TSM
TSM is a company.
Financial History
Leadership Team
Key people at TSM.
Frequently Asked Questions
Who founded TSM?
TSM was founded by Daniel Dinh (Co-Founder & President).
TSM is a company.
Key people at TSM.
TSM was founded by Daniel Dinh (Co-Founder & President).
TSM was founded by Daniel Dinh (Co-Founder & President).
Key people at TSM.
Taiwan Semiconductor Manufacturing Company (TSMC or TSM) is the world's largest dedicated contract semiconductor manufacturer, holding approximately 50-56.4% market share in the foundry sector. It produces over 10,760 products using more than 270 technologies for around 500 fabless customers like AMD, Broadcom, NVIDIA, Qualcomm, and Apple (25% of revenue), enabling advanced chips for high-performance computing, smartphones, IoT, automotive, and consumer electronics.[1][2][3][5] TSM solves the manufacturing challenge for companies lacking their own fabs by providing wafer fabrication, packaging, testing, and services like mask manufacturing and R&D support, with strong growth momentum including 20% revenue growth targeted in 2022, consistent CAGR of 17.4% in revenue since 1994, and projected $30 billion capex in 2024 focused on 3nm/2nm nodes.[1][2][3][5]
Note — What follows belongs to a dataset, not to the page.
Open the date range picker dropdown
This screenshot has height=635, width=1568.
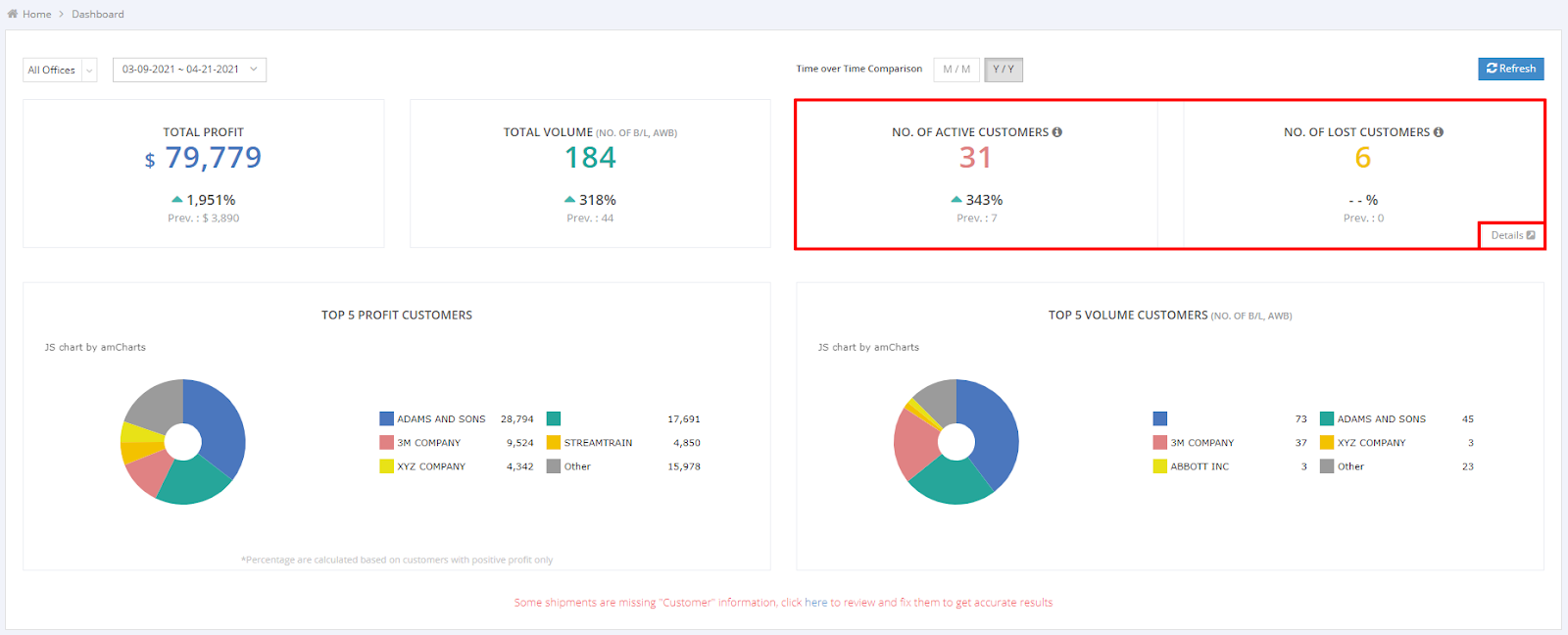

TSMC was founded in 1987 as a joint venture between Taiwan’s government, the Industrial Technology Research Institute (ITRI), and private investors, pioneering the pure-play foundry model to commercialize ITRI's semiconductor research.[5] Morris Chang, with prior experience at Texas Instruments, led as founder and CEO for 31 years until retiring in 2018, when Mark Liu became chairman and C.C. Wei CEO.[5] Early traction came from its first-mover status in dedicated manufacturing; it listed on the Taiwan Stock Exchange in 1993 and NYSE in 1997, achieving steady growth with revenue CAGR of 17.4% and earnings CAGR of 16.1% since 1994, surpassing Intel's market cap in 2017 and hitting record Q2 2022 profits up 76.4% YoY.[5]
TSMC rides the semiconductor demand surge from AI, EVs, autonomous driving, crypto mining, metaverse/VR, IoT, and computing upgrades, acting as a proxy for fabless giants and hedging sector risks.[1][3][4] Its timing aligns with shrinking chip nodes enabling smaller, efficient devices in everything from dishwashers to data centers, bolstered by market forces like U.S./global supply chain shifts and automotive/data center growth (despite consumer softness).[1][5] TSM influences the ecosystem as the backbone for NVIDIA, AMD, and Apple, with institutional dominance (38% ownership) from hedge funds like Tiger Global and Druckenmiller amplifying its centrality in tech supply chains.[3][4][5]
TSMC's trajectory points to sustained dominance via capex-fueled node leadership (2nm+), AI/data center tailwinds, and 27% upside potential at 25x P/E on FY2026 EPS of $10.36, though geopolitical risks in Taiwan loom.[3] Trends like decentralized energy and advanced computing will propel growth, evolving TSM's influence as the indispensable enabler for global tech innovation—cementing its role as the foundry kingpin amid fabless proliferation.[1][3][4]